MMM 602: Constructing the Synthetic Control
In this post, we dive into the practical and theoretical steps for constructing a synthetic control, a powerful method for causal inference in marketing and panel data settings. This approach allows us to estimate the effect of an intervention (such as a marketing campaign) by comparing the treated unit to a weighted combination of control units (the donor pool) that best resemble its pre-treatment characteristics.
1. Predictor Selection
The first step is to select predictors—variables used to match the treated unit to the donor pool. These typically include:
- Pre-treatment outcomes: Historical values of the outcome variable, capturing trends, seasonality, and baseline levels.
- Covariates: Additional variables (e.g., market size, demographics) that predict outcomes but may not be fully reflected in the outcome trajectory.
Matching on pre-treatment outcomes is crucial, as it proxies for matching on latent factors that drive outcome dynamics. Covariates help when pre-treatment periods are short or the donor pool is heterogeneous.
2. Weight Optimization
Synthetic control weights are chosen to minimize the discrepancy between the treated unit and the synthetic control in predictors, subject to convexity constraints (weights are non-negative and sum to one). The optimization involves:
- Inner optimization: Find weights that best match the treated unit’s predictors.
- Outer optimization: Optionally, select predictor importance (matrix V) to further minimize pre-treatment prediction error.
Regularization (e.g., ridge or entropy penalties) can be added to address non-uniqueness and reduce overfitting.

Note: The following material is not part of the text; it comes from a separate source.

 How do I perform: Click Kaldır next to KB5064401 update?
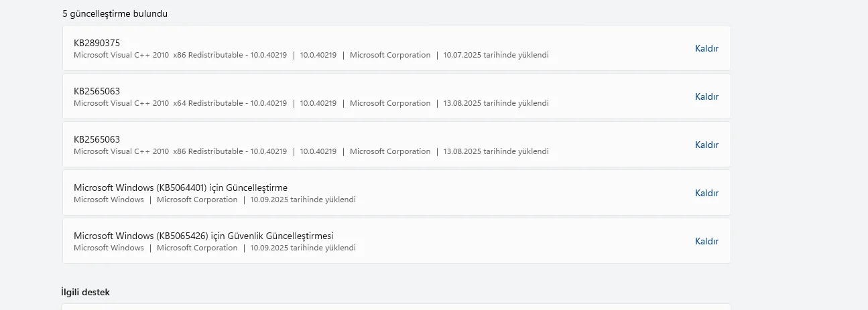pos(706,193)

3. Connection to Factor Models
The method is grounded in a factor model framework. Matching pre-treatment outcomes helps align the treated unit’s latent factors with those of the synthetic control. Perfect pre-treatment fit is sufficient for identification, but in practice, noise and finite samples mean fit is approximate.
4. Donor Pool Curation
Careful selection of the donor pool is essential. Exclude:
- Units that received similar treatments
- Units affected by spillovers from the treated unit
- Units fundamentally different from the treated unit
Pre-specify the donor pool and report sensitivity analyses to ensure credibility.

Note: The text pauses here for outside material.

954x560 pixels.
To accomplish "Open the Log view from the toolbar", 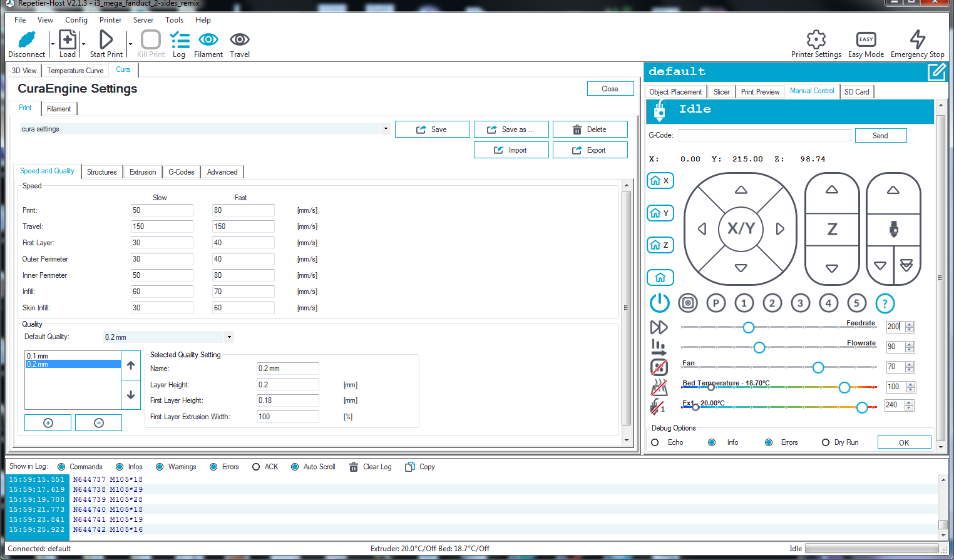I will 179,41.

5. Diagnostics and Reporting
- Pre-treatment fit: Use root mean squared prediction error (RMSPE) to assess fit, but remember it is necessary, not sufficient, for identification.
- Transparency: Report weights and document all choices (predictors, donor pool, regularization) to maintain transparency and credibility.
6. Practical Workflow
- Assemble data for treated and donor units
- Define intervention timing
- Curate the donor pool
- Select predictors
- Choose estimation approach (standard or penalized SC)
- Solve for weights
- Evaluate pre-treatment fit
- If fit is poor, revisit donor pool or constraints
- Report weights and diagnostics
Synthetic control offers a transparent, design-based approach to causal inference in marketing, but its credibility depends on careful design, diagnostics, and reporting.